Please repeat, from the entries that follow, the lines from the one containing "The width and height of the screenshot is (952, 1232)." through the one containing "Click the user account avatar icon" exactly, adding nothing.

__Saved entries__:
►

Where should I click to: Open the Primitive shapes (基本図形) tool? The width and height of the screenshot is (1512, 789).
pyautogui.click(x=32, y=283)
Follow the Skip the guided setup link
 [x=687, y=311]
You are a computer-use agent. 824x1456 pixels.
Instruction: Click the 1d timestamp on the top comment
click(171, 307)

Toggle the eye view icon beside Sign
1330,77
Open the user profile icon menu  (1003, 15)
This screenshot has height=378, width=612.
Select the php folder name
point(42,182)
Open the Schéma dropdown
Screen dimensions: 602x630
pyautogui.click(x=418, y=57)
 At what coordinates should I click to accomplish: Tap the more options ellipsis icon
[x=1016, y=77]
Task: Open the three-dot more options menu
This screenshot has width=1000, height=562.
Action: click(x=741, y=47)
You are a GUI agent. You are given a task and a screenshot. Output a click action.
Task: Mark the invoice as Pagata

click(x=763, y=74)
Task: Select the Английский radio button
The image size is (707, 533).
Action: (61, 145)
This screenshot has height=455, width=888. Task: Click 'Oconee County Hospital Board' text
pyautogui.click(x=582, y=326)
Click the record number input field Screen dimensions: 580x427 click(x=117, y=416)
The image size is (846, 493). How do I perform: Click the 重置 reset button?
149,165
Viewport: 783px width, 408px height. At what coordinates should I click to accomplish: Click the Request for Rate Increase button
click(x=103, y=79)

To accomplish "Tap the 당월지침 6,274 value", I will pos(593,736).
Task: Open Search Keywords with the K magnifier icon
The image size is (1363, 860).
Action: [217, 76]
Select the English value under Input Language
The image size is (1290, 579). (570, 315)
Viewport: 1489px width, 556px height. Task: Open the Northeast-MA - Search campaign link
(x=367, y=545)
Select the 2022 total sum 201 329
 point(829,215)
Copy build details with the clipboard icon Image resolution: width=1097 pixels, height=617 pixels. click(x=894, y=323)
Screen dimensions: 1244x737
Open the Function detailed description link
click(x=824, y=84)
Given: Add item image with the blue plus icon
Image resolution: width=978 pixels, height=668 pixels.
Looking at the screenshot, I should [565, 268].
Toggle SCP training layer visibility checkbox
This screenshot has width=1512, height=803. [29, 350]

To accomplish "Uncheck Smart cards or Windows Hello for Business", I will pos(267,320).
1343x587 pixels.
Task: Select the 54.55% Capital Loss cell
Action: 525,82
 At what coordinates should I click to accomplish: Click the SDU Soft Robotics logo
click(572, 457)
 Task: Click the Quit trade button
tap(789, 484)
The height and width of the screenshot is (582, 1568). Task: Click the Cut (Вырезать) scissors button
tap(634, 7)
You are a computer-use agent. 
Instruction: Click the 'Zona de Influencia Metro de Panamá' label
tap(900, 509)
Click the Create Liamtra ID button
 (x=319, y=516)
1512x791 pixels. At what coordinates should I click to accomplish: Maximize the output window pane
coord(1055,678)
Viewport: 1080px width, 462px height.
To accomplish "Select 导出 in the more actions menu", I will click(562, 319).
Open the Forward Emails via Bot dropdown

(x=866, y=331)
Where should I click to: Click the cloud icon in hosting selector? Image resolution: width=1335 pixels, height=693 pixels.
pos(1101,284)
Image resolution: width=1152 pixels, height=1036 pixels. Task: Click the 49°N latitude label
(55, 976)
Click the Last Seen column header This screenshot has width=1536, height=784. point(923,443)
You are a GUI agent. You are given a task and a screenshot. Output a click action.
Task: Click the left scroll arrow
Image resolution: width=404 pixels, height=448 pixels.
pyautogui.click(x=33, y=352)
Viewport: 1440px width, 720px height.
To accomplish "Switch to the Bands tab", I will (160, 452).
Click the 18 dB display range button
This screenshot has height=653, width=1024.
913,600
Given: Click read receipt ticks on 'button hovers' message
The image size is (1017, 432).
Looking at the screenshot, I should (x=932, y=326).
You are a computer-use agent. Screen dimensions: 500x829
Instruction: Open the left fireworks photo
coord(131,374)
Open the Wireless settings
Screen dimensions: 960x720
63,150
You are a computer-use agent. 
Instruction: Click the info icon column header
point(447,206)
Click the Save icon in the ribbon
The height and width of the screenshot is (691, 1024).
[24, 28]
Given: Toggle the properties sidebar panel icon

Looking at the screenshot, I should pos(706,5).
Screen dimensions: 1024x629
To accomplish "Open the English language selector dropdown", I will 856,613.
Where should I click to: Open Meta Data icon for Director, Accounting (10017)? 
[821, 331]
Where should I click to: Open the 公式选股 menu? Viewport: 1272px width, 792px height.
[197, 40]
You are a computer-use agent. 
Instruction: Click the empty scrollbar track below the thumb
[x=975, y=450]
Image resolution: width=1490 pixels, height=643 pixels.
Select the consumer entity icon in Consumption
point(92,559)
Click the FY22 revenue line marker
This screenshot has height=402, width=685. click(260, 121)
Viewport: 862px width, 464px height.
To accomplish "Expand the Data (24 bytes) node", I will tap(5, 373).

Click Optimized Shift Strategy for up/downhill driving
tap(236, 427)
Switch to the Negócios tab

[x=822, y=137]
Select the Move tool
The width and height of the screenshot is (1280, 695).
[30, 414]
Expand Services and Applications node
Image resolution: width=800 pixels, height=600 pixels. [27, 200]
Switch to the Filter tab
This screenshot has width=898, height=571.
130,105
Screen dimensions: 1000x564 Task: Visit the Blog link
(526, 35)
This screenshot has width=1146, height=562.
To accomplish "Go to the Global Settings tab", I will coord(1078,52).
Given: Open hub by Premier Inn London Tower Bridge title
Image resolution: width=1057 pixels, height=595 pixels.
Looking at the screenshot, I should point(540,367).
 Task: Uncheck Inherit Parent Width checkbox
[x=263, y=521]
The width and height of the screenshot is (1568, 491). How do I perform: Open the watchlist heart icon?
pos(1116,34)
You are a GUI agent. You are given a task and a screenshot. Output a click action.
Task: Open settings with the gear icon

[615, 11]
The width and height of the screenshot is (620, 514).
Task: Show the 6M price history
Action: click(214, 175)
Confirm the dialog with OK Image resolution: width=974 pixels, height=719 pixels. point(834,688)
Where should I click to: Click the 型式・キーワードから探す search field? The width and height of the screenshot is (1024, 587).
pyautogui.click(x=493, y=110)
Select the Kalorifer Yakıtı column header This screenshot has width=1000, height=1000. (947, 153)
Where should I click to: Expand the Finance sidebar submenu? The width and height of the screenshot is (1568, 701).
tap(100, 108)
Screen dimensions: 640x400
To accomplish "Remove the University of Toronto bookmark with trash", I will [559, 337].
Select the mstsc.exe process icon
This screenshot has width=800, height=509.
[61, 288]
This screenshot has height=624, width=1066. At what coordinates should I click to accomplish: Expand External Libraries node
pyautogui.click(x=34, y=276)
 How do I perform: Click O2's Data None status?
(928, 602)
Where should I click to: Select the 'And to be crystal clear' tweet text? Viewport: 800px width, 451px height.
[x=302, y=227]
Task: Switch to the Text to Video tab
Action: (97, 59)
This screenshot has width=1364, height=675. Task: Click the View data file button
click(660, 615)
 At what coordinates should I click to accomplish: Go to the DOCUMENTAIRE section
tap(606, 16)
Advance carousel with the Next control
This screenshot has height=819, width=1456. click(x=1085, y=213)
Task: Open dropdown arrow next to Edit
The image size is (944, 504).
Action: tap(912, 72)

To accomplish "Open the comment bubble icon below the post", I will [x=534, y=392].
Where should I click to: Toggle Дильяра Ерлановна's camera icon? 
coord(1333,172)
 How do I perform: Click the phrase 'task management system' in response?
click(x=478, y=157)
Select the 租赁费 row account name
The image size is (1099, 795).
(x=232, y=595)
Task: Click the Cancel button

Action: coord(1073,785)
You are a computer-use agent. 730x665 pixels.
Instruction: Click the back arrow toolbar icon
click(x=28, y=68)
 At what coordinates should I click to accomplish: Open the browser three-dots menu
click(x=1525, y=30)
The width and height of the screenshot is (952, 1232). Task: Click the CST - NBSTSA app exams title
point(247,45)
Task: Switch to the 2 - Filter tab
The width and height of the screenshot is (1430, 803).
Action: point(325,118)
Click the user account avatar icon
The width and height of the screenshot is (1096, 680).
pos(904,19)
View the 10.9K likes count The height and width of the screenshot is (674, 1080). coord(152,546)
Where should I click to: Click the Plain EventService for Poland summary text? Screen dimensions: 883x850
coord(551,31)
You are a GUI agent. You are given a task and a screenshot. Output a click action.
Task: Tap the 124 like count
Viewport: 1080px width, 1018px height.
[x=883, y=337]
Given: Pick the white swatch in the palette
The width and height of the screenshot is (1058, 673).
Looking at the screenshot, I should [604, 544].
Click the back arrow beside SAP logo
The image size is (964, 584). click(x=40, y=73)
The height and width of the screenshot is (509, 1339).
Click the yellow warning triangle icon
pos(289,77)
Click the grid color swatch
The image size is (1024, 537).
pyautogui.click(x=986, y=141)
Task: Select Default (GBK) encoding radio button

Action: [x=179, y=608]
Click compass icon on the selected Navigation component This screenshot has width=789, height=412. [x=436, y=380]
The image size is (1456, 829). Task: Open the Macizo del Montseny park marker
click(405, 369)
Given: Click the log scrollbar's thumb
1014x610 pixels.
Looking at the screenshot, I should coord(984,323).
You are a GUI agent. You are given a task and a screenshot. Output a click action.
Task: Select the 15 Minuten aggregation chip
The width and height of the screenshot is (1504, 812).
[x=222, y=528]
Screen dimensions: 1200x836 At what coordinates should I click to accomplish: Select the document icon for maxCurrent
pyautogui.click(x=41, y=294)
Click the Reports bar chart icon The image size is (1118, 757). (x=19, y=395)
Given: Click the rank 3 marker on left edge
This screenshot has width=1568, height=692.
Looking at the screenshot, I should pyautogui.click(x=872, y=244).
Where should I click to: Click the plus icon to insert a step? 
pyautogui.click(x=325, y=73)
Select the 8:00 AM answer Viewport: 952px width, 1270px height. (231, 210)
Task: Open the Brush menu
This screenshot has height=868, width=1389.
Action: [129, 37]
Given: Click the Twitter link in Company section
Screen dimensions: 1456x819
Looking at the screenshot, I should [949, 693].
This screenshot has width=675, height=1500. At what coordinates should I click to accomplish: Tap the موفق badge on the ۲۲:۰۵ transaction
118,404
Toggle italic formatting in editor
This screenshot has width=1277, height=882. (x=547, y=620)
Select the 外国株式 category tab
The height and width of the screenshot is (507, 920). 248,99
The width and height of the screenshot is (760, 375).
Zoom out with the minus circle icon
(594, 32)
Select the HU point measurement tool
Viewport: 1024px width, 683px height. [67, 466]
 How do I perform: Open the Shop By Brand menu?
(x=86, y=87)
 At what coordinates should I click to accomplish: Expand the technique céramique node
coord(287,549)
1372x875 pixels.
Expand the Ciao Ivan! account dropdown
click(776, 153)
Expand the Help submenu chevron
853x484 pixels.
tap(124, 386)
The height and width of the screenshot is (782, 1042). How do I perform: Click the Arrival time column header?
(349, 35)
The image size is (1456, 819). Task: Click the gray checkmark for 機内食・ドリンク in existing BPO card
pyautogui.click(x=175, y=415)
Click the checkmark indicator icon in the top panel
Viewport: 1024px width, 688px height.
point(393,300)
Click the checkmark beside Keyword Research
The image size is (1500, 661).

◄

__Result of the task__:
The width and height of the screenshot is (952, 1232). Task: Click the CST - NBSTSA app exams title
point(247,45)
Task: Switch to the 2 - Filter tab
The width and height of the screenshot is (1430, 803).
Action: point(325,118)
Click the user account avatar icon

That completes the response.